Référence agro

Guillaume Gasc, Eureden, « Nous caractérisons notre offre en crédits carbone »

Le | Cooperatives-negoces

Après deux années de test sur les crédits carbone, la coopérative bretonne Eureden entend passer à la vitesse supérieure en mettant au point des outils digitaux et en allant chercher des acheteurs. Explications avec Guillaume Gasc, responsable innovation.

Guillaume Gasc, Eureden, « Nous caractérisons notre offre en crédits carbone »
Guillaume Gasc, Eureden, « Nous caractérisons notre offre en crédits carbone »

Référence agro : Où en est Eureden de la mise en place des crédits carbone ?

Guillaume Gasc : Depuis 2022, nous testons des outils pour le label bas-carbone en élevage et en grandes cultures : myeasycarbon, un outil de diagnostic de la société Myeasyfarm, ainsi que Cap2ER. Dix exploitations en grandes cultures et 50 en élevage ont réalisé un diagnostic complet.

R.A. : Quels sont les premiers résultats ?

G.G. : Les exploitations de grandes cultures ont moins de potentiel que celles en élevage. En Bretagne, avec les problématiques d’azote existantes qui ont conduit à la mise en place de la directive nitrates, les agriculteurs pratiquent déjà la fertilisation raisonnée qui évite l’usage d’engrais minéraux : apport d’engrais organiques, réduction du travail du sol, couverture des sols, diversification de l’assolement, etc. Par conséquent, les gains possibles d’économie de gaz à effet de serre sont moins importants : nous avons estimé le potentiel de réduction à environ 0,5 tonne de CO2 par hectare et par an en grandes cultures, alors qu’il s’élève à deux à trois tonnes dans d’autres régions de France. En élevage, où les exploitations sont plus émissives, la marge de progrès est, logiquement, plus élevée.

R.A. : Quels sont, selon vous, les leviers majeurs pour la décarbonation des pratiques ?

G.G. : En grandes cultures, 80 % du bilan carbone vient de la fertilisation azotée. Nous guettons l’arrivée des engrais bas carbone, à base d’hydrogène décarboné, d’ici à 2025-2026. En attendant, il faut poursuivre sur des pratiques alternatives.
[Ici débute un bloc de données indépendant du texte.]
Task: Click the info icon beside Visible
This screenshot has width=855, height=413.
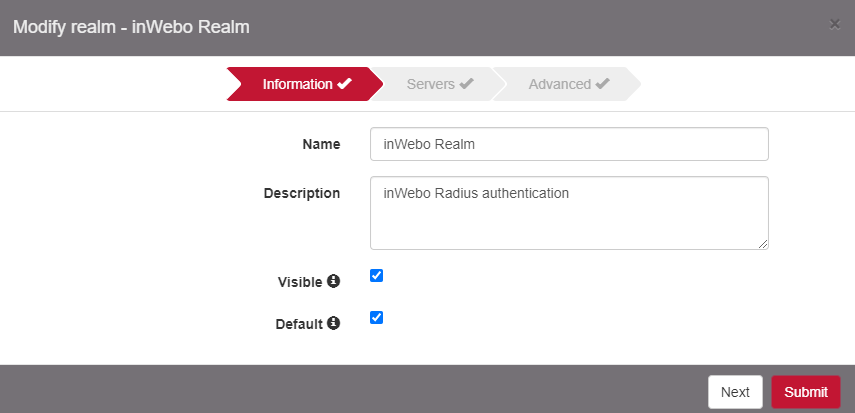Action: pos(334,282)
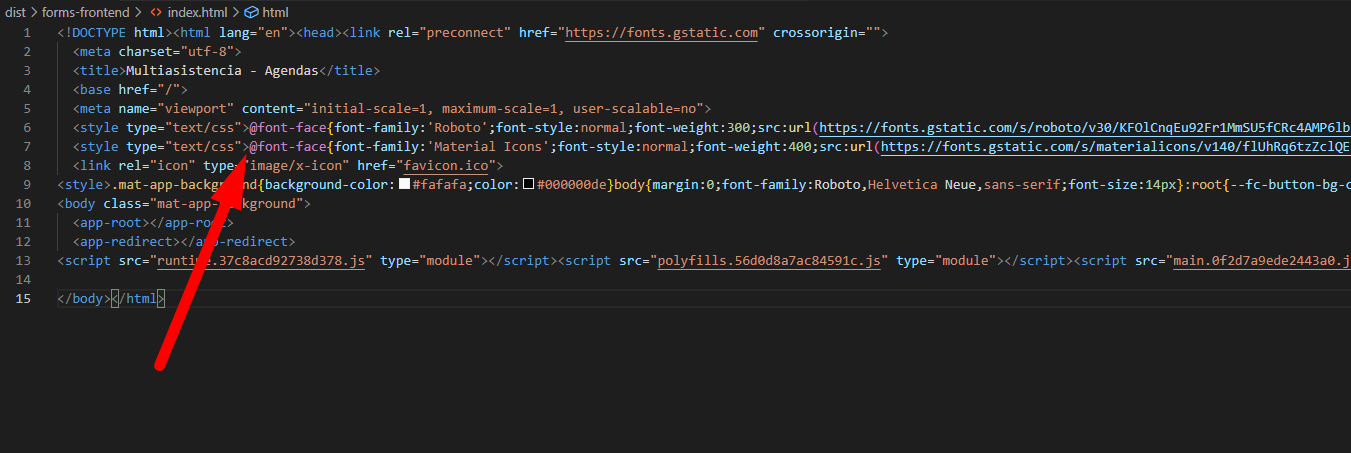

En élevage, les gains passeront par l’alimentation animale, avec du sourcing bas carbone, comme le soja non déforestant ou encore les blés bas carbone. Mais tout cela coûte plus cher. Il faut que les acheteurs soient capables de payer le bon prix.

R.A. : Quelle est la suite de votre démarche ?

G.G. : La prochaine étape est justement la recherche d’acheteurs. Nous n’avons pas encore répondu aux appels à projets de France carbone agri association, mais il pourrait y avoir un intérêt dès que nous aurons suffisamment d’agriculteurs partants. Nous sommes par ailleurs contactés par des start-up comme Rize, Sysfarm, Carbone FarmersCarbonApp pour des besoins ponctuels de 2000 à 5000 tonnes de carbone, avec un cahier des charges précis, parfois des types d’exploitations spécifiques. Nous devons encore recenser notre potentiel et caractériser notre offre en la matière.

R.A. : Comment allez-vous convaincre les agriculteurs de se lancer dans les crédits carbone ?

G.G. : Nous avons lancé mi-mai un diagnostic carbone simplifié sur notre extranet, MonEureden. En 15 à 20 minutes, l’agriculteur perçoit ses potentiels de diminution des gaz à effet de serre. C’est une première photo qui doit l’inciter à poursuivre la démarche à et contacter son conseiller. Nous espérons que cet outil sensibilisera un maximum d’agriculteur. Début juin, une trentaine d’agriculteurs s’étaient déjà connectés. Deux techniciens réalisent les diagnostics : c’est suffisant pour la demande actuelle. Nous verrons si les besoins augmentent en 2023/2024.

R.A. : Ces crédits carbone entrent dans une démarche plus globale de décarbonation de l’activité d’Eureden. Quelles sont les autres actions que vous menez ?

G.G. : Fin 2022, nous avons estimé les différentes actions du groupe permettant de réduire les gaz à effet de serre. Dans ce cadre, nous montons des projets de production de vapeur décarbonée, avec de la biomasse locale, sur nos sites de production de conserve. Nous tentons également de réduire l’utilisation de l’acier dans nos emballages de conserves, qui représentent 97 % des gaz à effet de serre de la conserve. Par ailleurs, trois camions roulant au 100 % biodiesel, B100, devraient arriver en juin. Nous allons aussi développer le ferroutage. Pour l’heure, nous livrons nos surgelés par cette voie sur la région lyonnaise. Eureden devrait utiliser une nouvelle ligne, reliant Rennes à Lille, ouverte en mars 2023.